Had Miss Goldstein been a member of the Commonwealth Parliament she certainly would have roused the democrats of Australia to the necessity of safeguarding our county from the evils of Czardom.
 
Woman Voter 10 February 1916:
The exploitation of the food supply of the people goes unchecked. We are not one whit better off under Labour Govts than under Conservative or Liberal Govts, which only goes to prove that the people are asleep.

WPA - The Little Nations

Woman Voter
17 February 1916:
The tragic abandonment of Servia to her fate and the continued protests by Greece against the pressure being brought to bear on her to compel her to abandon her neutrality, dispose for ever of the fiction that this war is being waged on behalf of the rights of the little nations.

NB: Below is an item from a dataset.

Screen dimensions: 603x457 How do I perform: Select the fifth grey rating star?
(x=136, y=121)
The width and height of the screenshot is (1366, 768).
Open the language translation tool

WPA - War Profits, Food Prices and Recruiting

Woman Voter
17 February 1916:
Many months ago we declared that the people who should be assailed for “prejudiced recruiting” were not the peace propagandists, but those whose patriotism took the form of charging fancy war prices for the necessaries of life, and made excessive war profits out of the starvation of women and children.

We urged upon the Government, without avail, the necessity for fixing prices, so to protect the needy and helpless.

Now the “Age” is attempting to show the connection between high prices and low recruiting figures. It is suggested that the Federal Government is extremely nervous about protecting the people in this way, but it has invited the Interstate Commission to investigate and report on war profits. We hope the Commonwealth will complete its task before winter comes.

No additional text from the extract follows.